BDK v. State, 97-05222.

Decision Date20 October 1999
Docket NumberNo. 97-05222.,97-05222.
Citation743 So.2d 1155
PartiesB.D.K., a child, Appellant, v. STATE of Florida, Appellee.
CourtFlorida District Court of Appeals

James Marion Moorman, Public Defender, and Richard P. Albertine, Jr., Assistant Public Defender, Bartow, for Appellee.

Robert A. Butterworth, Attorney General, Tallahassee, and Jenny S. Sieg, Assistant Attorney General, Tampa, for Appellee.

DANAHY, PAUL W., (Senior) Judge.

B.D.K. appeals his adjudication of delinquency for loitering and prowling and escape. He argues that there was insufficient evidence to sustain his adjudication for loitering and prowling. He also argues that his arrest for loitering and prowling was unlawful; that the unlawfulness of the arrest is an affirmative defense to the charge of escape; and that the trial court should have granted his motion for judgment of acquittal on that ground. We agree and reverse the adjudication of delinquency.

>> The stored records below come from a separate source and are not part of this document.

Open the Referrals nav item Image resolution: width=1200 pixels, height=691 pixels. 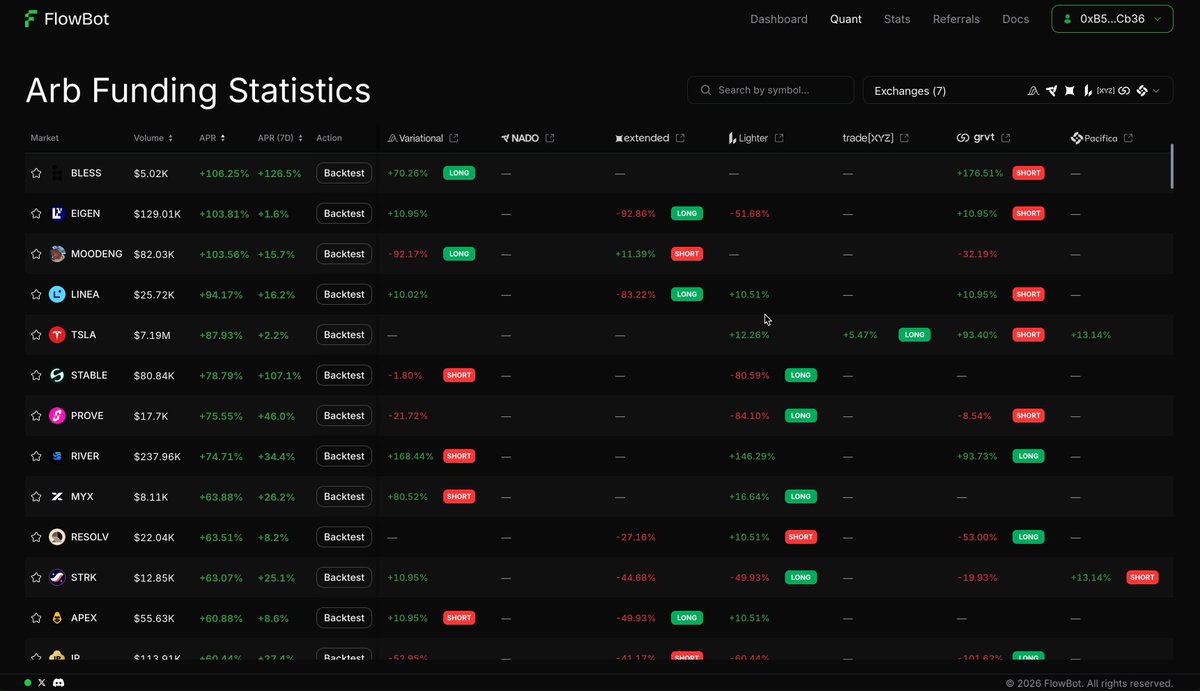(x=956, y=19)
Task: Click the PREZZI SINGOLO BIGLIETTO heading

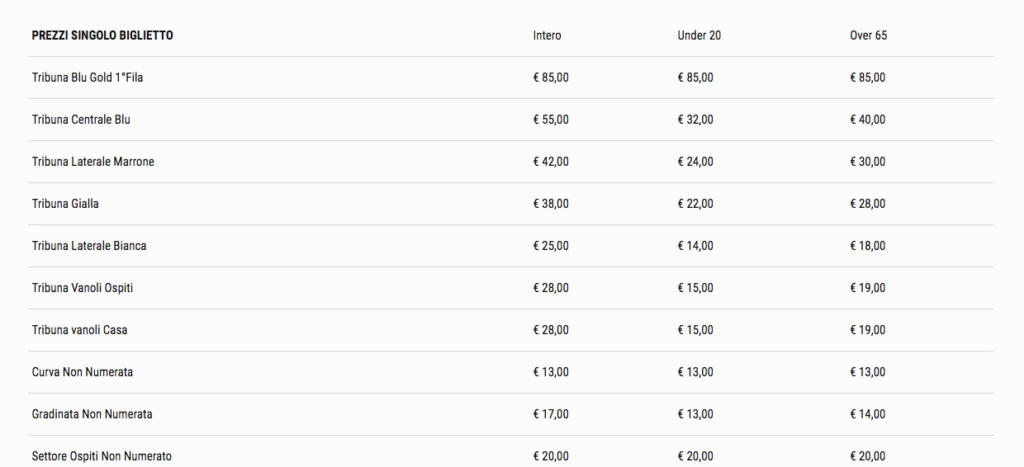Action: [103, 35]
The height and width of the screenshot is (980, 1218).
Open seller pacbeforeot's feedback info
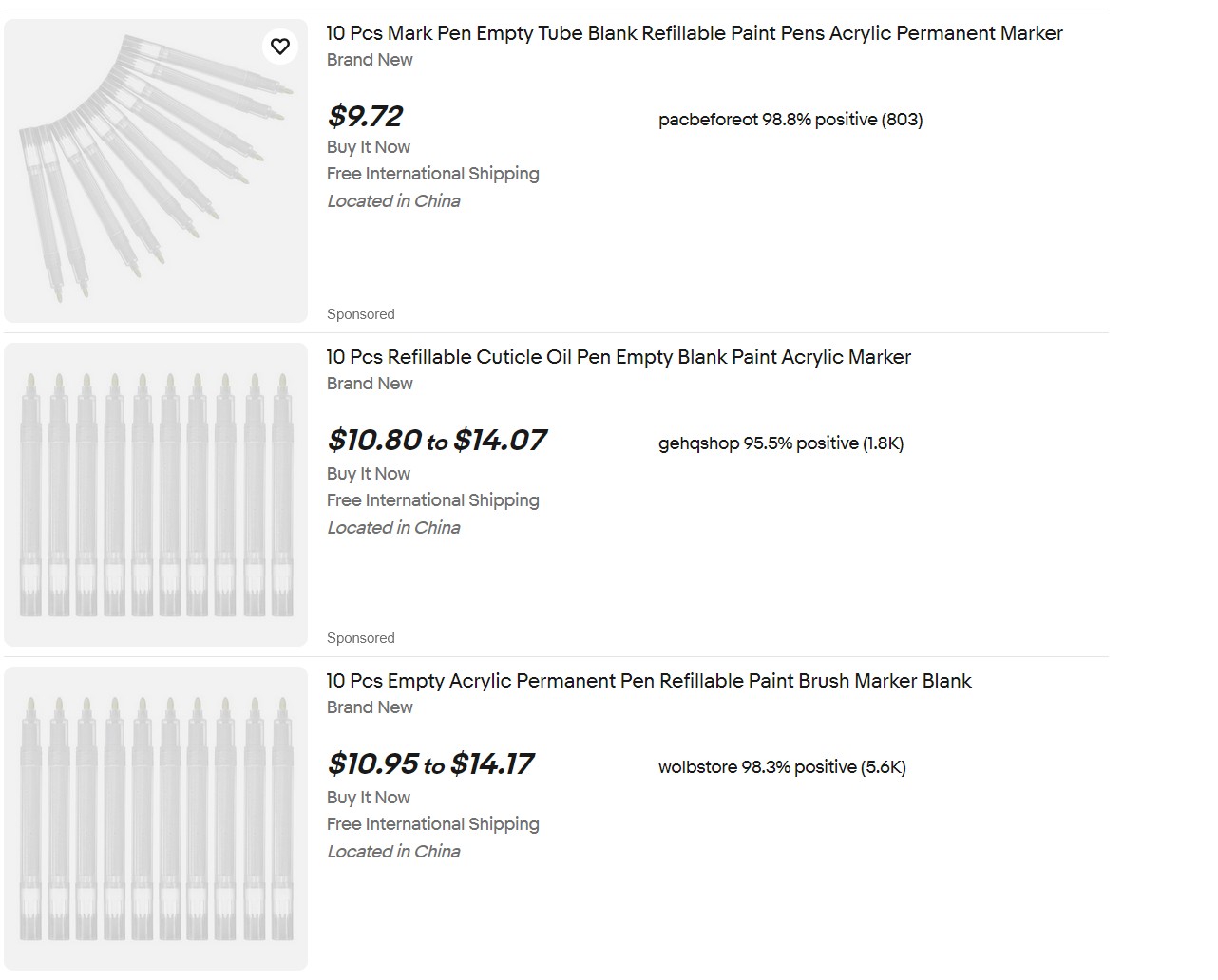790,120
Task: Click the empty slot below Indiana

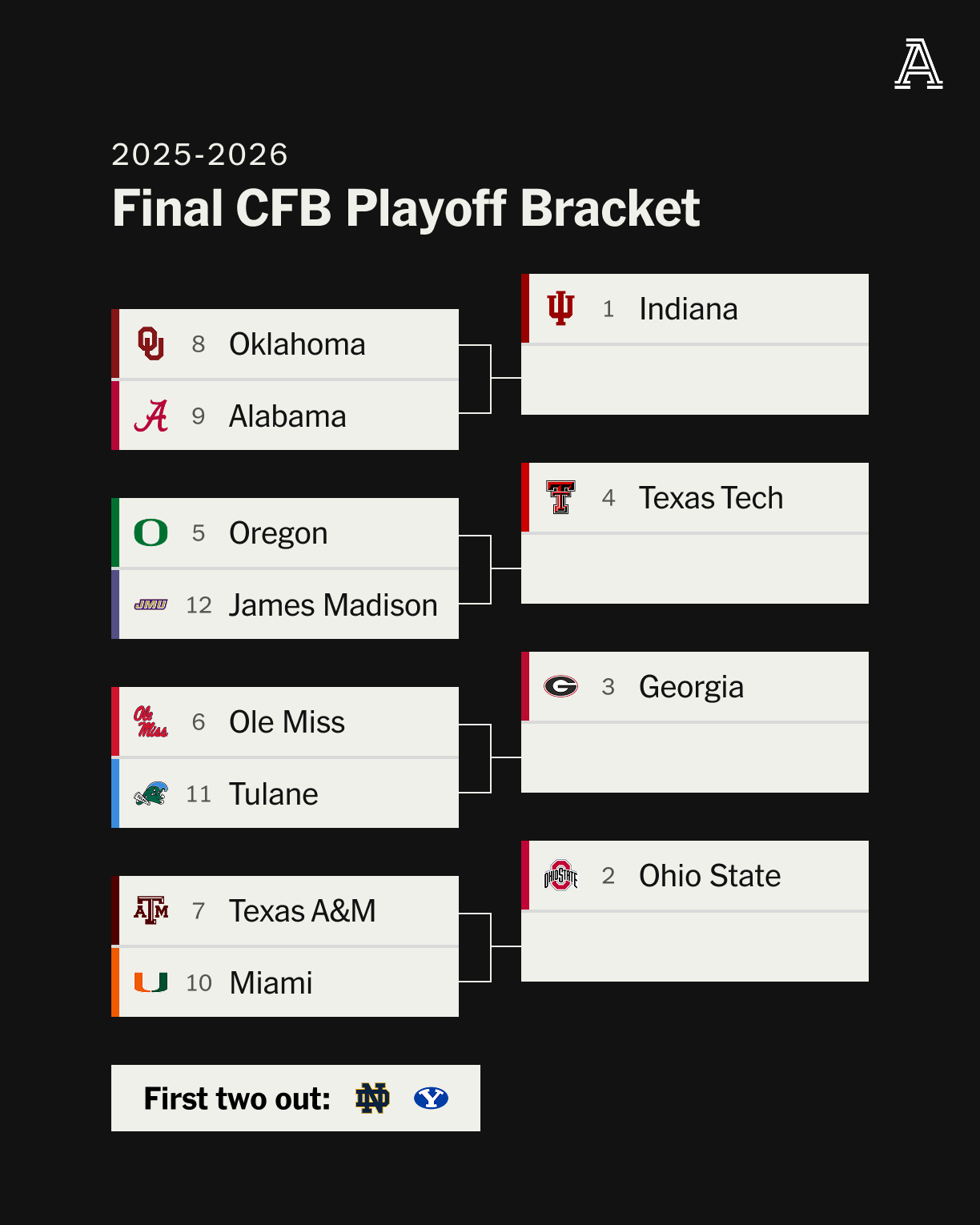Action: click(x=695, y=380)
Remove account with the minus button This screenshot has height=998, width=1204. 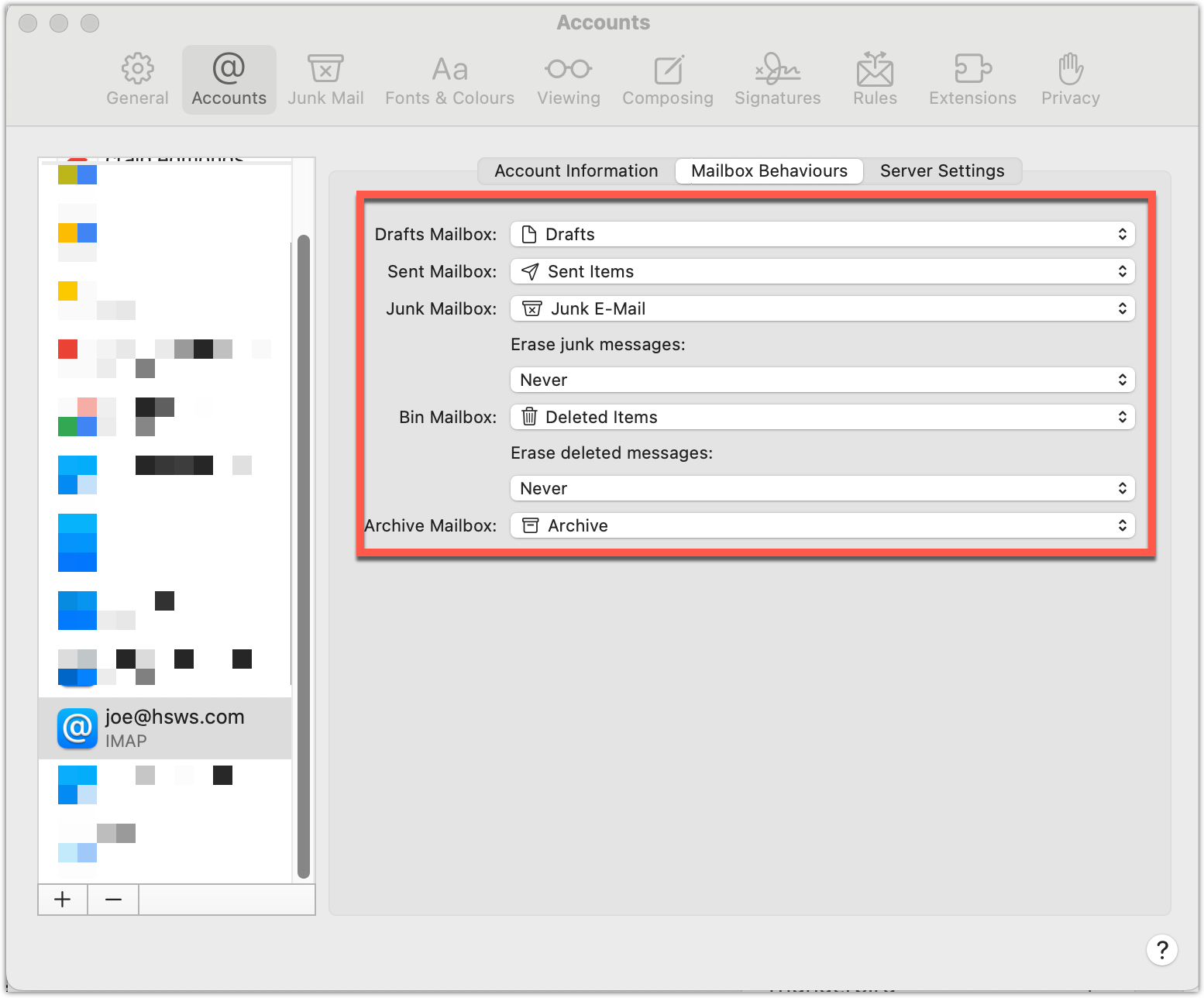coord(113,900)
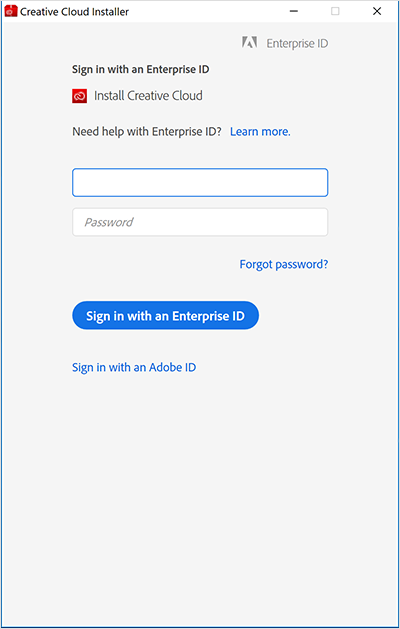
Task: Click the Adobe logo beside Enterprise ID
Action: (x=249, y=43)
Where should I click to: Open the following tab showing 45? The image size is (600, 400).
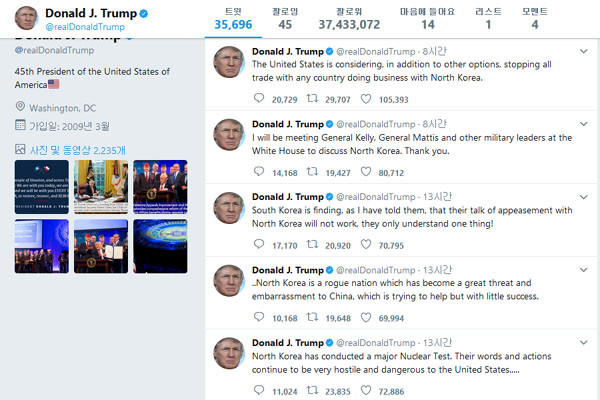[x=285, y=19]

At the adjudicatory hearing, Deputy Waulk of the Pinellas County Sheriffs Office testified that while on patrol on September 26, 1997, at about 2 a.m., he observed two male youths walking down the sidewalk in a mixed business/residential area. The youths were dressed in dark clothing and were carrying backpacks. They were doing nothing other than walking. Deputy Waulk made a U-turn in his patrol car after he passed the youths. As the deputy began to make the turn, B.D.K. took off running while the other youth continued walking. Deputy Waulk called for back up and chased B.D.K. in his patrol car. However, B.D.K. was not apprehended at that point. He was arrested around 7:30 to 8:00 that same morning at the house of a friend. The arrest was presumably based on information obtained from B.D.K.'s companion at the time B.D.K. fled. Detective Halle testified that he made the warrantless arrest for loitering and prowling based on information he received from Deputy Waulk. Detective Halle admitted that he had not observed any of B.D.K.'s actions earlier that morning. Detective Halle handcuffed B.D.K. and transported him to the Sheriffs Office for questioning in relation to some burglaries. In the Sheriffs Office parking lot, B.D.K. ran from the car toward an open field before he was apprehended by another deputy.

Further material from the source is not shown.